First, we calculate \((x_{i}-\bar{x})^{2}\) for each \(x_{i}\):
- For \(x = 46.4\): \((46.4 - 50.69)^{2}=(- 4.29)^{2}=18.4041\)
- For \(x = 46.9\): \((46.9 - 50.69)^{2}=(-3.79)^{2}=14.3641\)
- For \(x = 47.7\): \((47.7 - 50.69)^{2}=(-2.99)^{2}=8.9401\)
- For \(x = 48.1\): \((48.1 - 50.69)^{2}=(-2.59)^{2}=6.7081\)
- For \(x = 48.5\) (first occurrence): \((48.5 - 50.69)^{2}=(-2.19)^{2}=4.7961\)
- For \(x = 48.5\) (second occurrence): \((48.5 - 50.69)^{2}=4.7961\)
- For \(x = 48.8\): \((48.8 - 50.69)^{2}=(-1.89)^{2}=3.5721\)
- For \(x = 49.0\): \((49.0 - 50.69)^{2}=(-1.69)^{2}=2.8561\)
- For \(x = 49.3\): \((49.3 - 50.69)^{2}=(-1.39)^{2}=1.9321\)
- For \(x = 50.0\): \((50.0 - 50.69)^{2}=(-0.69)^{2}=0.4761\)
- For \(x = 50.1\): \((50.1 - 50.69)^{2}=(-0.59)^{2}=0.3481\)
- For \(x = 50.4\): \((50.4 - 50.69)^{2}=(-0.29)^{2}=0.0841\)
- For \(x = 50.6\): \((50.6 - 50.69)^{2}=(-0.09)^{2}=0.0081\)
- For \(x = 51.1\): \((51.1 - 50.69)^{2}=(0.41)^{2}=0.1681\)
- For \(x = 51.4\): \((51.4 - 50.69)^{2}=(0.71)^{2}=0.5041\)
- For \(x = 51.8\): \((51.8 - 50.69)^{2}=(1.11)^{2}=1.2321\)
- For \(x = 52.4\): \((52.4 - 50.69)^{2}=(1.71)^{2}=2.9241\)
- For \(x = 52.5\): \((52.5 - 50.69)^{2}=(1.81)^{2}=3.2761\)
- For \(x = 53.2\): \((53.2 - 50.69)^{2}=(2.51)^{2}=6.3001\)
- For \(x = 53.8\): \((53.8 - 50.69)^{2}=(3.11)^{2}=9.6721\)
- For \(x = 54.4\): \((54.4 - 50.69)^{2}=(3.71)^{2}=13.7641\)
- For \(x = 55.1\): \((55.1 - 50.69)^{2}=(4.41)^{2}=19.4481\)
- For \(x = 55.9\): \((55.9 - 50.69)^{2}=(5.21)^{2}=27.1441\)

Now, sum up all these squared deviations:
\[ \begin{align*} &18.4041+14.3641 + 8.9401+6.7081+4.7961+4.7961+3.5721+2.8561+1.9321+0.4761+0.3481+0.0841+0.0081+0.1681+0.5041+1.2321+2.9241+3.2761+6.3001+9.6721+13.7641+19.4481+27.1441\\ =&(18.4041+14.3641)+(8.9401+6.7081)+(4.7961+4.7961)+(3.5721+2.8561)+(1.9321+0.4761)+(0.3481+0.0841)+(0.0081+0.1681)+(0.5041+1.2321)+(2.9241+3.2761)+(6.3001+9.6721)+(13.7641+19.4481)+27.1441\\ =&32.7682+15.6482+9.5922+6.4282+2.4082+0.4322+0.1762+1.7362+6.2002+15.9722+33.2122+27.1441\\ =&(32.7682+15.6482)+(9.5922+6.4282)+(2.4082+0.4322)+(0.1762+1.7362)+(6.2002+15.9722)+(33.2122+27.1441)\\ =&48.4164+16.0204+2.8404+1.9124+22.1724+60.3563\\ =&(48.4164+16.0204)+(2.8404+1.9124)+(22.1724+60.3563)\\ =&64.4368+4.7528+82.5287\\ =&69.1896+82.5287\\ =&151.7183 \end{align*} \]

Now, \(n - 1=23 - 1 = 22\).

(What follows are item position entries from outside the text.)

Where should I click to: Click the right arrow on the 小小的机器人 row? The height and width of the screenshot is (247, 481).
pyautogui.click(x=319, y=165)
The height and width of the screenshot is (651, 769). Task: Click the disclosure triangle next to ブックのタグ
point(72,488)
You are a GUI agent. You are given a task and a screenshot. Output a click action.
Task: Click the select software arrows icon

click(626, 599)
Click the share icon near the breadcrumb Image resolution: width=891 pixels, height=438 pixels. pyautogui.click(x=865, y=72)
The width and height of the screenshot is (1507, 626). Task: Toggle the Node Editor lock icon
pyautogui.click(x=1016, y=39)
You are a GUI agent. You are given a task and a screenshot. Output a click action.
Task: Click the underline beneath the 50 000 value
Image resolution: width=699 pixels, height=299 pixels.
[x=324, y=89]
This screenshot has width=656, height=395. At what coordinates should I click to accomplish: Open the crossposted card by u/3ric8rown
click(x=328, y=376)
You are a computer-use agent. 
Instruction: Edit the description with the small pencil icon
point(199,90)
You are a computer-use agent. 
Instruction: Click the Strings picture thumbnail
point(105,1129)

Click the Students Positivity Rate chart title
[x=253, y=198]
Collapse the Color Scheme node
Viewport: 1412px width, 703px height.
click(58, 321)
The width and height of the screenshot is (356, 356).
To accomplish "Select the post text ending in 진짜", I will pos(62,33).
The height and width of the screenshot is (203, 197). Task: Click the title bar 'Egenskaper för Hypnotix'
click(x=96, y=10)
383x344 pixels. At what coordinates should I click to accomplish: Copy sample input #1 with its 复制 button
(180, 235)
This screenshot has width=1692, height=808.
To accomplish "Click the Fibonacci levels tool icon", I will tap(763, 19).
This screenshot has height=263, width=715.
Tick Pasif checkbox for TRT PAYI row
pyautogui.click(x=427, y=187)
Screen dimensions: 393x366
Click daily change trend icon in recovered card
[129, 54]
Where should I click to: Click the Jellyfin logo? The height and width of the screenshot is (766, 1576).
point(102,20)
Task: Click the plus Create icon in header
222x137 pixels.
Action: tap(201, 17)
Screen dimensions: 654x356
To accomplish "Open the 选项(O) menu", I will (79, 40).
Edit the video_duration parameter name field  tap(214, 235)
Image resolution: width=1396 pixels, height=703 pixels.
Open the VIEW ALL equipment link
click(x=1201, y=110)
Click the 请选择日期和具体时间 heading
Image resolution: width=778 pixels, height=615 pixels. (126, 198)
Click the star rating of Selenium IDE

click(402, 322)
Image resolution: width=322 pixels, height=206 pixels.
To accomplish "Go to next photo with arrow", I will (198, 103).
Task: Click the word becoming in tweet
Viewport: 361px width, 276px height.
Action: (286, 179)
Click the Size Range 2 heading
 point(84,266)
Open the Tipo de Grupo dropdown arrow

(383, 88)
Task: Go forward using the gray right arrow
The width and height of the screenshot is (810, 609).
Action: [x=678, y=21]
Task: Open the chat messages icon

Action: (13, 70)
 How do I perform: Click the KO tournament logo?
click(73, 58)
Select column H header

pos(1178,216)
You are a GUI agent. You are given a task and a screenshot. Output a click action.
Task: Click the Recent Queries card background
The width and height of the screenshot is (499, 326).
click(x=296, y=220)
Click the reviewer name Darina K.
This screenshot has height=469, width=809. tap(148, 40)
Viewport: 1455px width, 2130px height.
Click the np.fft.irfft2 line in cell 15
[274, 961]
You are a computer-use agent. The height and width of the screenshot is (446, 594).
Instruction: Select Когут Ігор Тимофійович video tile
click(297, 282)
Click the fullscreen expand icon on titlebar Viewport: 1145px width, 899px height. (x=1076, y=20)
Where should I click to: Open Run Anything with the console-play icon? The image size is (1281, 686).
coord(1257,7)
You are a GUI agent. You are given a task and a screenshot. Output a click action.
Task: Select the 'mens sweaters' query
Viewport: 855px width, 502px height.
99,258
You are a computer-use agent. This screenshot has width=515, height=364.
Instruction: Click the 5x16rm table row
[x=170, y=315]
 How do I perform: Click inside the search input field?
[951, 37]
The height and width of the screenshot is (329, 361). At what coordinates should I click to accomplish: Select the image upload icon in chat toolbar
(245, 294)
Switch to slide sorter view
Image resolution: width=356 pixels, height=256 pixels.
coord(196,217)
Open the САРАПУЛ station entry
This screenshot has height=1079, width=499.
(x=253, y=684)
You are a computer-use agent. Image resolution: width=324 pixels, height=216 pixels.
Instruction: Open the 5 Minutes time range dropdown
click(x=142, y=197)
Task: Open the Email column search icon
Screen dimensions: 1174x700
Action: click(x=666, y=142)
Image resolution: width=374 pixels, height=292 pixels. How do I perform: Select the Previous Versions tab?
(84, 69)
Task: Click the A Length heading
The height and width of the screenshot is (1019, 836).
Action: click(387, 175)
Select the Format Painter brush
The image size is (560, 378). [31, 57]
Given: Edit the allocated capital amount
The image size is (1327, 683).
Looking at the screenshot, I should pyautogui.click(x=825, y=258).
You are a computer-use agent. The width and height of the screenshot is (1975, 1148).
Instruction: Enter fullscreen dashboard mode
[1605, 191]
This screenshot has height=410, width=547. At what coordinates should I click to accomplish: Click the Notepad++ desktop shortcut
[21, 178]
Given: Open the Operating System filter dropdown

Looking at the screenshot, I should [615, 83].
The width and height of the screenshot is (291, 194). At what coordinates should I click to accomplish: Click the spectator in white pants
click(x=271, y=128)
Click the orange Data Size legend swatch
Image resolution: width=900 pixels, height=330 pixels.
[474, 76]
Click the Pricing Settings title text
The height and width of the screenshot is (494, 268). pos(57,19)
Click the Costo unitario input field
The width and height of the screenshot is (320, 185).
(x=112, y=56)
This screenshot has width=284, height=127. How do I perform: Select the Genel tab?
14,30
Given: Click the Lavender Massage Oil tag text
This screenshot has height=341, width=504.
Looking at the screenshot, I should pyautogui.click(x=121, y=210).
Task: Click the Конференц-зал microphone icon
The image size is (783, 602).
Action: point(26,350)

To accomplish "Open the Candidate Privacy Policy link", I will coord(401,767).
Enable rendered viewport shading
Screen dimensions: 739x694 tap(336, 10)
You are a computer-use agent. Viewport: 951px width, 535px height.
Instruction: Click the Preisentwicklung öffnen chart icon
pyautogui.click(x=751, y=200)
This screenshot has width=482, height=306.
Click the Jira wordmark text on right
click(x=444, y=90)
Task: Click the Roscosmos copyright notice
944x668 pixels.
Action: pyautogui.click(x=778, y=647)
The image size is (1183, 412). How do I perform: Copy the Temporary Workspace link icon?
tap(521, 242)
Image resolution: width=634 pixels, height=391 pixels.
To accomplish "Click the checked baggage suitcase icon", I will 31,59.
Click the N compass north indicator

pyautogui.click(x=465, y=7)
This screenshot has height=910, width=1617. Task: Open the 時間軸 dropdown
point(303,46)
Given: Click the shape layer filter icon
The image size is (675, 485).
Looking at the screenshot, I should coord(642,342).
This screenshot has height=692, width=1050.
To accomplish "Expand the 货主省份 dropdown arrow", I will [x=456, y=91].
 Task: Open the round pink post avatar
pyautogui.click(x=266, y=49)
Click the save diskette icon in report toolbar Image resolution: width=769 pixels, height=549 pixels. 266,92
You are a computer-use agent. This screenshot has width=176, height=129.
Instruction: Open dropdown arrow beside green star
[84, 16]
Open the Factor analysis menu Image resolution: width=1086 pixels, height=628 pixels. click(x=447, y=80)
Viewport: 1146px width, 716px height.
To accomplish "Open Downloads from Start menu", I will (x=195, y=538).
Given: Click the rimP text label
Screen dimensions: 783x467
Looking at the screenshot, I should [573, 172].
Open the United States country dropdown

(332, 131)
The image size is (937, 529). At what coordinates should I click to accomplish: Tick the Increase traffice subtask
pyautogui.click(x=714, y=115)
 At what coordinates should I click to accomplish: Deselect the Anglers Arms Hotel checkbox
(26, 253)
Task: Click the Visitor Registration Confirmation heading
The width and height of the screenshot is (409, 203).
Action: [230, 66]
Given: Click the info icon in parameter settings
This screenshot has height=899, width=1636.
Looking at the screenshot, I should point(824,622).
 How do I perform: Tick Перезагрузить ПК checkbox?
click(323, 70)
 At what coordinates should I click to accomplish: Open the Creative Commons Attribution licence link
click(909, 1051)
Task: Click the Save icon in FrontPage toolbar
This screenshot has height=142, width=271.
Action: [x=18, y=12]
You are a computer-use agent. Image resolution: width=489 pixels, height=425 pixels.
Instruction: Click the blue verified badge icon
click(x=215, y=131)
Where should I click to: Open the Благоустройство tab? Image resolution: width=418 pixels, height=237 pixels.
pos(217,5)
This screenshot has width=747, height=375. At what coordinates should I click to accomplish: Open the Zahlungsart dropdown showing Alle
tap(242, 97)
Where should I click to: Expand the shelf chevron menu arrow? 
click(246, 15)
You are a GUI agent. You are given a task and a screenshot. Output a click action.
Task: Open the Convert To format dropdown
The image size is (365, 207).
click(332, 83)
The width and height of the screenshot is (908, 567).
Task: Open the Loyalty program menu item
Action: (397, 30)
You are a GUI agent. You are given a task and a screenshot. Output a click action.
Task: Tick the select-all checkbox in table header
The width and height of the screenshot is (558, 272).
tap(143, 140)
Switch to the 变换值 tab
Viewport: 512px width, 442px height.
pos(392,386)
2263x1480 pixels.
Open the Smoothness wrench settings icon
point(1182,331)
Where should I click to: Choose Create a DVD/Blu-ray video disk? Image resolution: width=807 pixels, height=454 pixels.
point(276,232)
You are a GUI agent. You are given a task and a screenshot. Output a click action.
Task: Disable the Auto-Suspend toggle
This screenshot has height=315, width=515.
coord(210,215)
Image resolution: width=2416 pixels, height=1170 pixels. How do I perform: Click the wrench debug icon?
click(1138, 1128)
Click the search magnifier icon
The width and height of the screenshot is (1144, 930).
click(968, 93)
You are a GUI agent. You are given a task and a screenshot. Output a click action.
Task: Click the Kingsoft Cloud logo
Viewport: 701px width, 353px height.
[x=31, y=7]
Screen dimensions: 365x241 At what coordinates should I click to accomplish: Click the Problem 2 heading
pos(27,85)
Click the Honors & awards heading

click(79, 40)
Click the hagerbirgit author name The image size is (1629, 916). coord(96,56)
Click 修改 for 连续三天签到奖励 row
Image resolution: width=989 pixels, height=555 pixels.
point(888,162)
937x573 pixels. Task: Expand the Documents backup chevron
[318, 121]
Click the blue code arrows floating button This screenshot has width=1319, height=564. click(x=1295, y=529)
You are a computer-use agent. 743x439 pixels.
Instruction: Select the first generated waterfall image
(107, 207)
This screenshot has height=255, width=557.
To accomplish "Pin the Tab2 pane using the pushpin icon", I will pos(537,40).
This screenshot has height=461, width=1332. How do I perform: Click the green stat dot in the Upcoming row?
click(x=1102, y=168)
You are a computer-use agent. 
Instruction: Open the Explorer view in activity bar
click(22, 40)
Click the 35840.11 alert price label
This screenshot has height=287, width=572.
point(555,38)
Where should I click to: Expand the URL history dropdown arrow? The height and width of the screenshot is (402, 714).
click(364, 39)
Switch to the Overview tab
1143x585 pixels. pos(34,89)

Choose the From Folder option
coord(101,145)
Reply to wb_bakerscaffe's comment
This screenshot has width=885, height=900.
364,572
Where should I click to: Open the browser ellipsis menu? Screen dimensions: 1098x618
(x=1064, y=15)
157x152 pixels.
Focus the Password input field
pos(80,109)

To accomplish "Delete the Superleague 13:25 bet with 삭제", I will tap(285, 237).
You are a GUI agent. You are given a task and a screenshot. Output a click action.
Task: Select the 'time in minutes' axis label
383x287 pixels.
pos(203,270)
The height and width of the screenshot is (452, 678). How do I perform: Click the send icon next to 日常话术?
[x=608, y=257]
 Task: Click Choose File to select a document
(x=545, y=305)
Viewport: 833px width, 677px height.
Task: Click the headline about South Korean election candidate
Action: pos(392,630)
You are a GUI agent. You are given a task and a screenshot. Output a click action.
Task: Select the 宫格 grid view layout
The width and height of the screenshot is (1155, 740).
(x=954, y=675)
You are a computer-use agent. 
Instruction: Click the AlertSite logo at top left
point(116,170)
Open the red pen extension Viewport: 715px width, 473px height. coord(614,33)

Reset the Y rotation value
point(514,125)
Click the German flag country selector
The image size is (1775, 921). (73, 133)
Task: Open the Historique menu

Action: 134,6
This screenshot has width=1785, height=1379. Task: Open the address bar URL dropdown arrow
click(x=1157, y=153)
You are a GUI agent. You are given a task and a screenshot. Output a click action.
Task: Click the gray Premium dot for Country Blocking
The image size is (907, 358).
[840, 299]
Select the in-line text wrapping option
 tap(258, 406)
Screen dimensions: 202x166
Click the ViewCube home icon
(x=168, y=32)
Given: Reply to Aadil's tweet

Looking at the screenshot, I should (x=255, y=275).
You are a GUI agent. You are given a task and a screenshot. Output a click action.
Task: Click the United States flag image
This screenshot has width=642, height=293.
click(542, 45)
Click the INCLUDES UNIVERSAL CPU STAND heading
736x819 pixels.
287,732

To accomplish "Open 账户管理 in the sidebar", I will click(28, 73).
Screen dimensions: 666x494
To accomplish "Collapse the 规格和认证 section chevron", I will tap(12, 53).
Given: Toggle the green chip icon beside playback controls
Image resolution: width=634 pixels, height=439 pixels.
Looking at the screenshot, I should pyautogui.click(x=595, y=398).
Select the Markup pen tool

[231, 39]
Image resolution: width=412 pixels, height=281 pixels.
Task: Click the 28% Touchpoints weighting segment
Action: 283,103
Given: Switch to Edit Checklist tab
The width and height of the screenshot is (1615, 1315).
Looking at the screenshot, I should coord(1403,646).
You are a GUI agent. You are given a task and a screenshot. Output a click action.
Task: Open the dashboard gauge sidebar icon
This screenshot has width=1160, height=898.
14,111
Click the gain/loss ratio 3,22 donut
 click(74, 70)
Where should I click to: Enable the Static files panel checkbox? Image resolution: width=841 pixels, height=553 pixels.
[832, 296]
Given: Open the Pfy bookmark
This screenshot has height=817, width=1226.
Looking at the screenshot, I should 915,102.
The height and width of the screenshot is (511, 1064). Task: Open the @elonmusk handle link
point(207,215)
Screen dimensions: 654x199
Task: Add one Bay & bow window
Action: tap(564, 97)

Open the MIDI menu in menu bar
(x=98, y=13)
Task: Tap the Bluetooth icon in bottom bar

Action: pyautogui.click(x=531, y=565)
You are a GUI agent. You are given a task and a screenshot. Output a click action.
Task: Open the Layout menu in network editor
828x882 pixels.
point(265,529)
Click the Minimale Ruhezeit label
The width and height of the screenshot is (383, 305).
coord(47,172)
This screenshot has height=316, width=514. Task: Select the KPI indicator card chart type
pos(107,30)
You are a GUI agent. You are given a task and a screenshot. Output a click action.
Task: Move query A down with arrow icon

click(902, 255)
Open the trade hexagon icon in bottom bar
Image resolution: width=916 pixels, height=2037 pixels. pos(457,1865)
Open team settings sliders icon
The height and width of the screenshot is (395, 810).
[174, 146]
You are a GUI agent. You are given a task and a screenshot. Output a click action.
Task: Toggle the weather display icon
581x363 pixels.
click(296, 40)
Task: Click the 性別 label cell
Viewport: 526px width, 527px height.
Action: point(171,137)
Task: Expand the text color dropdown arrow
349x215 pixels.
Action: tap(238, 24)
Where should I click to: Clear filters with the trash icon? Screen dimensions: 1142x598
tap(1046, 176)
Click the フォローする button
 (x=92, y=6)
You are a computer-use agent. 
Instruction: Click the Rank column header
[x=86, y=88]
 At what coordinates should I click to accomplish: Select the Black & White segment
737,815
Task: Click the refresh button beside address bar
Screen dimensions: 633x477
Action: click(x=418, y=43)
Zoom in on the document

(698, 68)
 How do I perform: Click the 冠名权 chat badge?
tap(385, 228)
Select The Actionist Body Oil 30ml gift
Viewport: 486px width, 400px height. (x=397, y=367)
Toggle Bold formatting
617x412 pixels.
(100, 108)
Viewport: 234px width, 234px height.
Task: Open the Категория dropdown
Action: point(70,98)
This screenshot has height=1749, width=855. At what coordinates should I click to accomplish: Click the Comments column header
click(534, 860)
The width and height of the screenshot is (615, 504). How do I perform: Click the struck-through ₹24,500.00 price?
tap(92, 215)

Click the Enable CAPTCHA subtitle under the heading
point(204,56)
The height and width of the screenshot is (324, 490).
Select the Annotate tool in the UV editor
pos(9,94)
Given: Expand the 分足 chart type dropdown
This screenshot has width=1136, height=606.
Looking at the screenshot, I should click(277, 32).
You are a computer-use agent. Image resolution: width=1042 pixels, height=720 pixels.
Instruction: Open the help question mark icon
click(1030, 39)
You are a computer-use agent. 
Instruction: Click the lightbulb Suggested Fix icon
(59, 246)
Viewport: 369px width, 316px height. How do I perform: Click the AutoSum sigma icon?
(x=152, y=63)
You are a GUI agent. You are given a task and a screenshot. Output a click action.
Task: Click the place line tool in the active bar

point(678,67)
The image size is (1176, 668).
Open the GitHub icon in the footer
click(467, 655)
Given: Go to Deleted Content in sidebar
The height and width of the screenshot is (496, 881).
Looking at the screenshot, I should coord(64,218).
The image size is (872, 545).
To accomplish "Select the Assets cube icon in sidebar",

So, the variance \(s^{2}=\frac{151.7183}{22}\approx6.8963\). Then the standard deviation \(s=\sqrt{6.8963}\approx2.626\approx2.63\) (rounded to two decimal places).

Answer:

It is appropriate to summarize the data with the mean and standard deviation because the data appears to be approximately symmetric (the difference between the mean and median is small, and there are no extreme outliers). The mean is approximately \(50.69\) cm and the standard deviation is approximately \(2.63\) cm.